Saturday, May 13, 2006

How old must they be?

I have been reading much lately on various blogs about the age at which children should be allowed to join the rest of the Church in the Lord's Supper. Why do we wait until age 14? Is this Biblical? Or is it just American pietism once more informing our practice? Should we be witholding this Sacrament, with all that it offers, from our children?

Go read Pastor Petersen at Cyberstones.

Each successive child in our family has been confirmed a little younger. If I had any more they'd be younger still. My 10 year old niece is very jealous that her cousin who is a month older than her is confirmed and she won't be for four more years. I overheard a conversation between them where she explained that she knows just as much as him, and she wishes she could be confirmed. So do I.

3 comments:

Pastor Scott Stiegemeyer said...

Yes, I am of the view that each child is an individual. The decision to train and welcome a child to the altar is best made jointly by the parents with the pastor. This is better than an arbitrary age based on custom.
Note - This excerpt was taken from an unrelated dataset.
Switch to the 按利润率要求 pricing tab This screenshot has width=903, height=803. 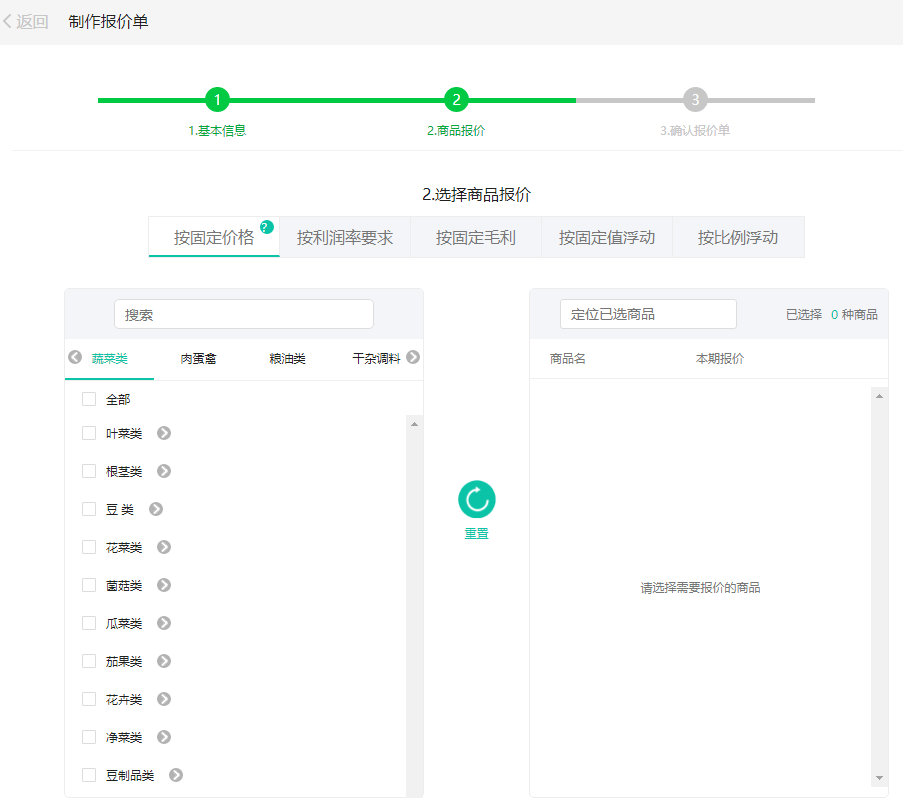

Kids today seem to mature faster than in previous generations. Don't they need to benefit of the eucharist?

Mother said...

Me too. I have an 8 year old that has most of the catechism memorized. I would love for him to be in confirmation class, but unfortunetly that would cause a 'stir' in the congregation and we can't have that.

Within the congregation it appears that having a young one take confirmation class earlier than the traditional time is a far worse crime than keeping this child from this Holy Meal.

Marie N. said...

I think it is easier to let each child commune when ready in smaller congregations.

When I think of my congregation (which had an associated elementary school for many years) people would become members of the church for the years they wanted reduced tuition, then disappear when their kids graduated. Having an "age" for confirmation did help make sure some of those kids received catechism instruction and first communion.

Now we are a smaller congregation with many homeschoolers among the regular attendees. More children are receiving catechism instruction and the Sacrement at younger ages, to the joy of thier families.